La genomica si è ormai fatta valere in molti settori della biologia: bastino alcuni esempi. La genetica aveva già chiaramente dimostrato che i gruppi sanguigni umani sono gli stessi in tutto il mondo, ma le loro percentuali variano da una popolazione a un’altra; e il gruppo sanguigno Rhesus (Rh) si chiama così perché già esiste nella scimmia Macacus Rhesus.
Ora, guardando al genoma intero, se confrontiamo il DNA umano con quello di un primate nostro parente stretto, lo scimpanzè, l’uguaglianza è il 99%; per contro, tra persone umane di qualunque popolazione – che siano ad esempio due Italiani, o un Italiano e un Tanzaniano – la sequenza del DNA è uguale per il 99.9% (differisce cioè solo per 0.1%). La genomica si è dimostrata uno strumento formidabile nell’aiutarci a capire la storia della specie umana: ad esempio, ci ha detto altamente probabile che il genoma di Homo sapiens abbia ricevuto un contributo, sia pure piccolo, dai cugini Neanderthal.

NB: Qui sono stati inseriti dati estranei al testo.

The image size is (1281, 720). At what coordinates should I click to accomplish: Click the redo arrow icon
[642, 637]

Al di fuori della paleo-antropologia, la genomica si è dimostrata preziosa in casi innumerevoli: ad esempio a decifrare la genealogia delle razze dei cani e i rapporti con l’antenato lupo; o le innumerevoli varietà di uve da vino ed i rapporti con la vite silvestre da cui tutte derivano: all’interno di questa analisi, è la genetica a dirci che le mutazioni di due soli geni danno l’uva bianca.
Un’altra macro-applicazione delle genomica è nel campo dei tumori. Era ormai chiaro che ogni tumore ha origine da mutazioni acquisite (cioè non ereditarie) di particolari geni: ma in molti casi non è facile individuare quali. Nel 2005 è stato lanciato The Genome Cancer Atlas (TGCA: le iniziali sono un acronimo studiato ad arte, poiché indicano le famose 4 basi del DNA), che ha già identificato migliaia di mutazioni in 1200 geni di centinaia di tumori. Questo approccio promette di trovare bersagli per terapie mirate: un risultato già conseguito in alcuni casi.

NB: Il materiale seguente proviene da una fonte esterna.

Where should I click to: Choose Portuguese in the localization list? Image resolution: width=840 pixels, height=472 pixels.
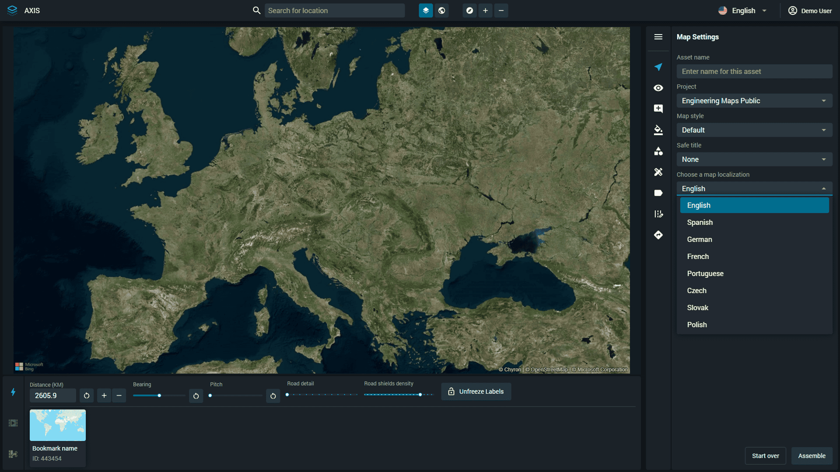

Infine, la genomica sta affrontando una sfida nuova. I geni classici costituiscono solo una piccola parte (meno del 2%) del DNA umano. Il rimanente comprende regioni che regolano i geni classici, altre che mantengono la struttura dei cromosomi, sequenze virali incorporate nel genoma, e molte di significato ancora sconosciuto (sono state paragonate metaforicamente alla materia oscura nel cosmo): si dovrà discernere che cosa ha una funzione e che cosa è meramente vestigiale. Per farlo occorreranno ancora sequenze genomiche, ed analisi bio-informatica dei mega-megadati raccolti.
La tecnologia necessaria è oggi assai più avanzata di vent’anni fa, e i suoi costi sono una questione di grande importanza. Jim Watson e Renato Dulbecco, due premi Nobel, furono tra i promotori più autorevoli del Progetto Genoma Umano, che nel 2001 donò a Watson un dischetto con la sequenza completa del suo DNA, costato un milione di dollari. Chiunque legga questo articolo, può invece oggi ottenere da un laboratorio di bio-tecnologia, per circa 1000 dollari, la sequenza del suo proprio DNA, corredata da stime probabilistiche delle malattie che potrebbe avere nel presente o nel futuro. Dal punto di vista business, un progresso impressionante; dal punto di vista medico per ora non lo consiglio a nessuno, perché in quella sequenza non figurano fattori ambientali di gran peso, e tantomeno il ruolo indomabile del caso.